So, what have we decided folks? 

I'm a young guy, what should I be doing with my money? At the moment I'm mostly investing in power tools and a beer belly. 

I imagine the #1 thing to do would be buy somewhere, i.e. stop paying someone else's mortgage. 

I started mine when I was 16, I was told my pot will be over £450k, 27 years later at £150 a month my pot might make £180k.  I put £1800 a year in and my annual payout will be £1500 a year in 2041! 

  The guy who sells your pension won’t be around and it’s mostly just salesman making money.

so at 55 I’m cashing it in, pay the tax and hopefully get a couple of deposits for my boys first properties if I’m lucky enough to still be here.

  Don’t put all your eggs in 1 basket, also don’t try planning everything to the letter, life has ways of interfering.

  You have to live just now, you are young, enjoy it.

  I always pensioned what I wouldn’t miss, and I’m a low risk investor so my return is low but steady ish.

  A £400 hedge cutter can make you a grand a week for 8 months of the year.  That’s a better investment imo.

  If you are a self employed, whatever you put in, the government will add 20%, then at the end they will tax you 25% for getting some of it back.  

  Things in life aren’t as simple as, renting good, renting bad!

  Difflocks post a few pages back is the best advice I’ve ever read on line.
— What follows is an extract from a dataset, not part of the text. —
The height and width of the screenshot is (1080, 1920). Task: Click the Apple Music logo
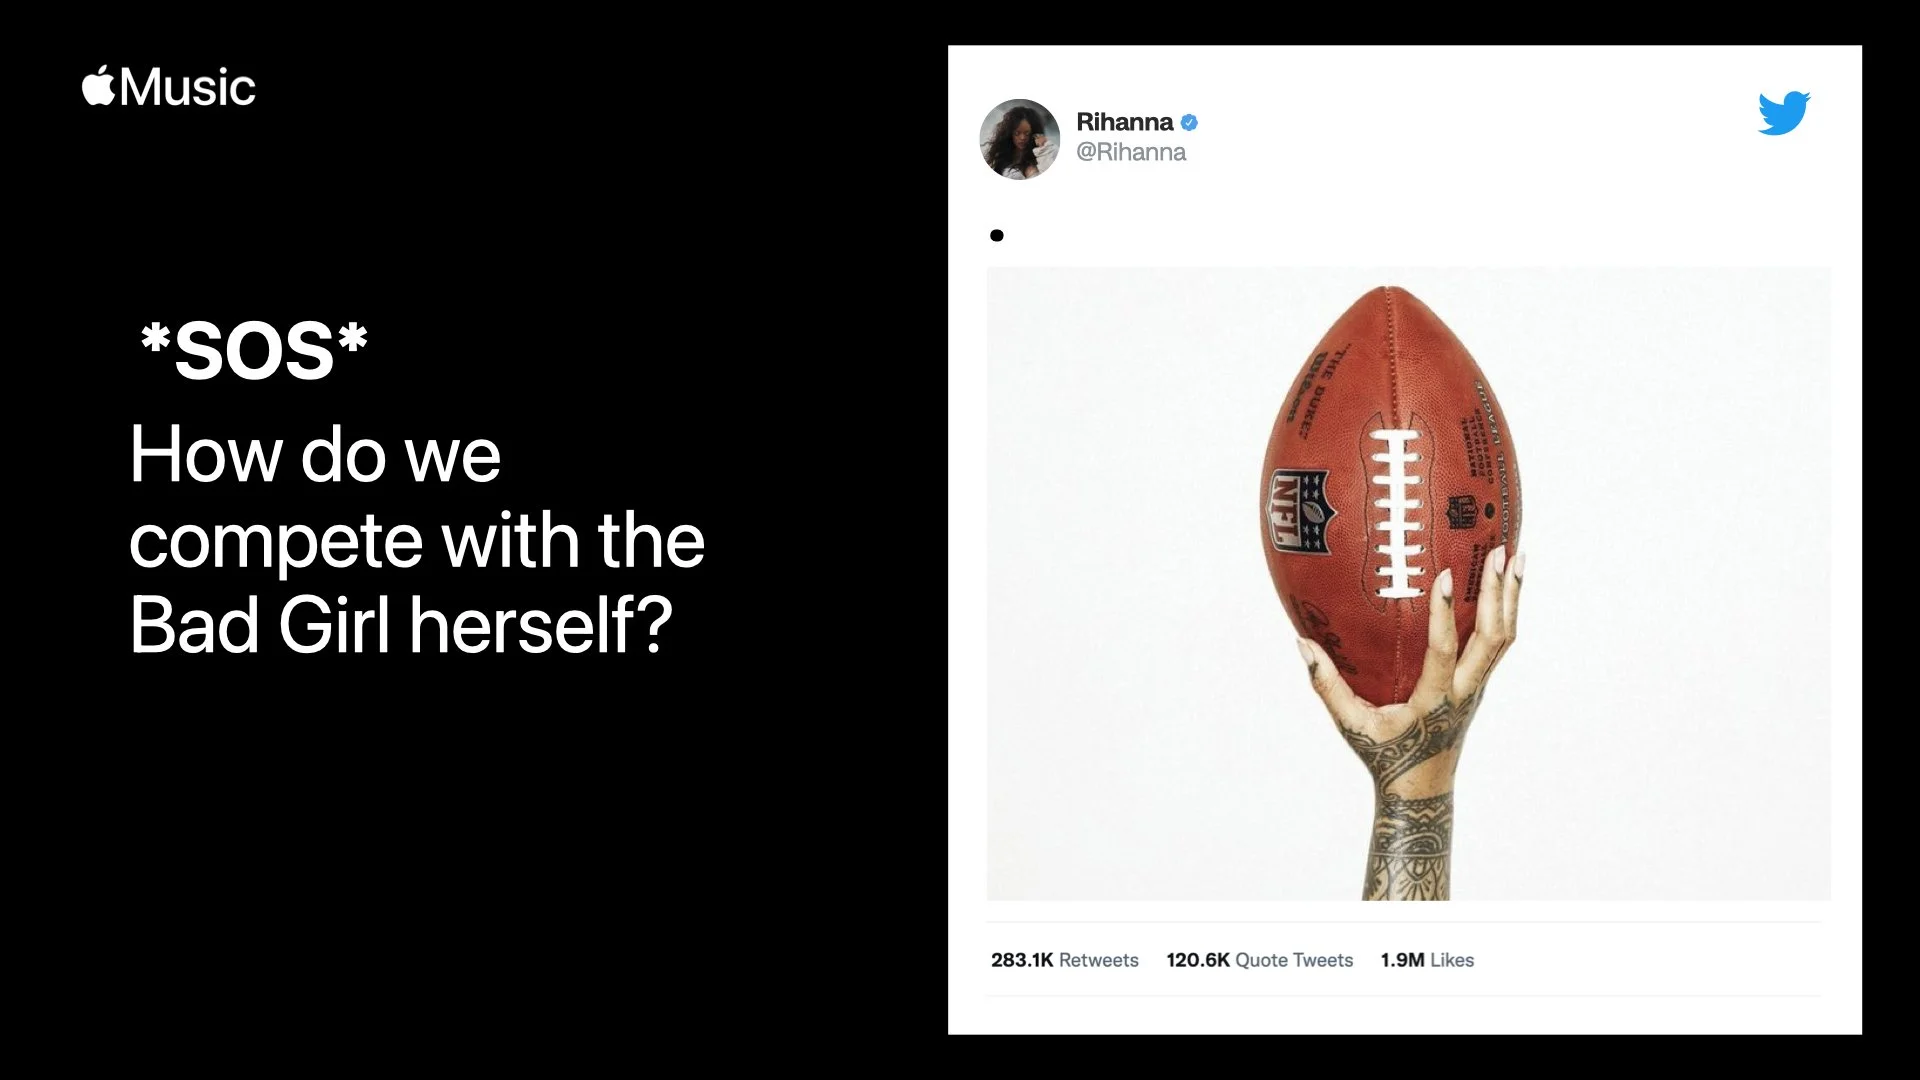(x=168, y=86)
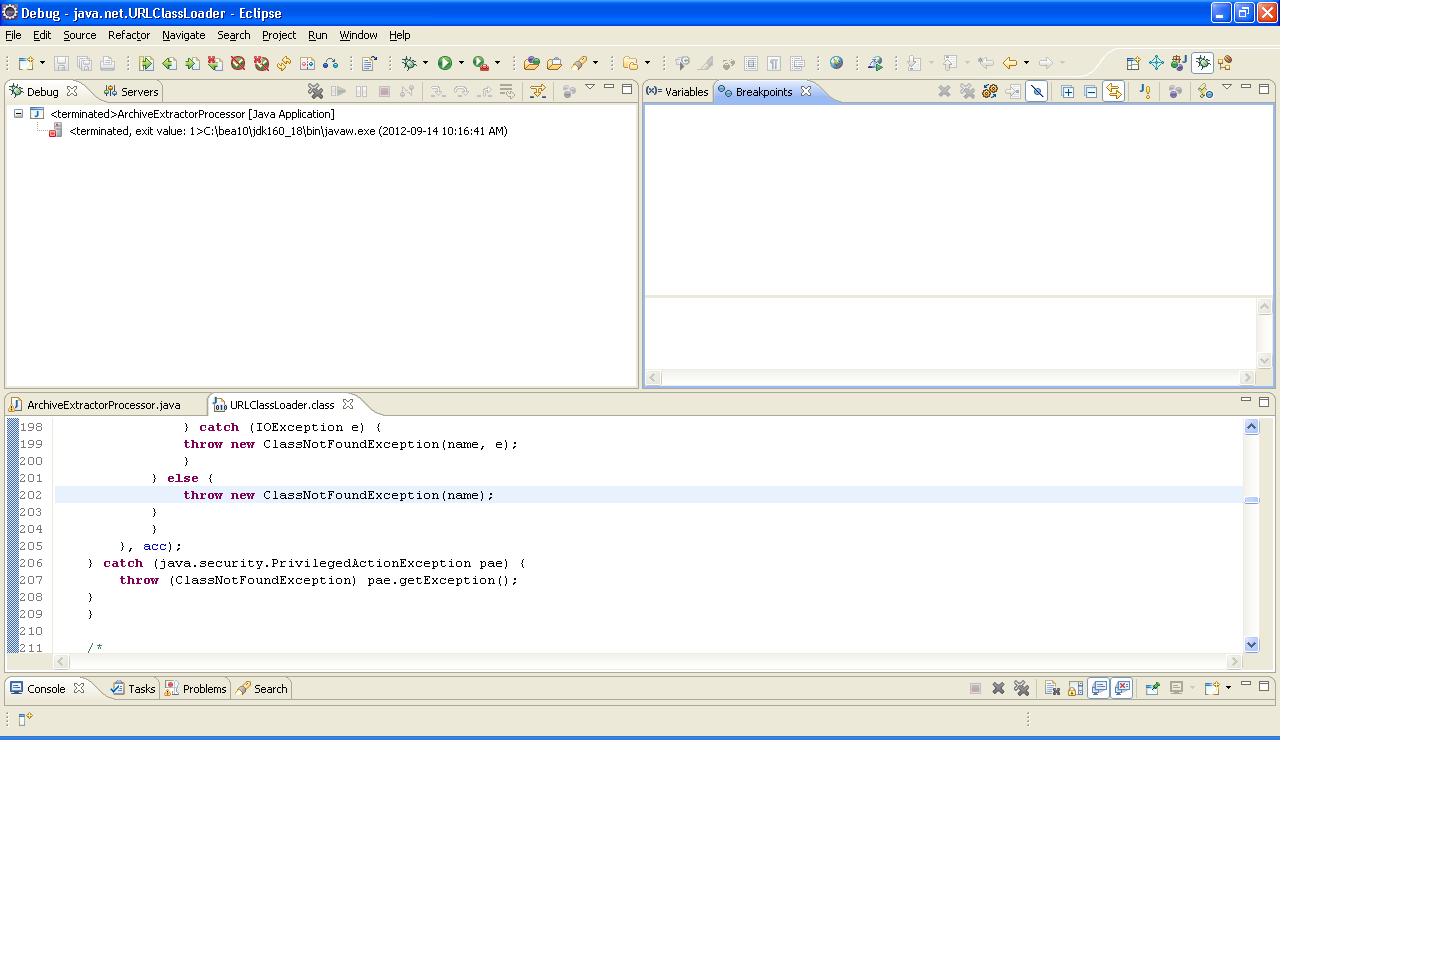Open the Problems tab
This screenshot has height=960, width=1440.
pos(203,689)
  What kind of person are you?  Can you handle daily phone calls from a tennant moaning about a door nob?  Can you evict a family of 5 on Christmas eve for not paying their rent?

i let 3 properties for 8 years and it was a ball ache.  Unfortunately I had 2009 in the middle of all that so I never got bargains and when I sold I was happy to just get rid of the credit and stress.

  I had factors, lawyers, handymen, sparkies, plumbers all on speed dial.

i had 2 tenants intentionally damage the properties just to get a newer house by the time I found out, locks were smashed , belongings left and I couldn’t legally access them for 2 months.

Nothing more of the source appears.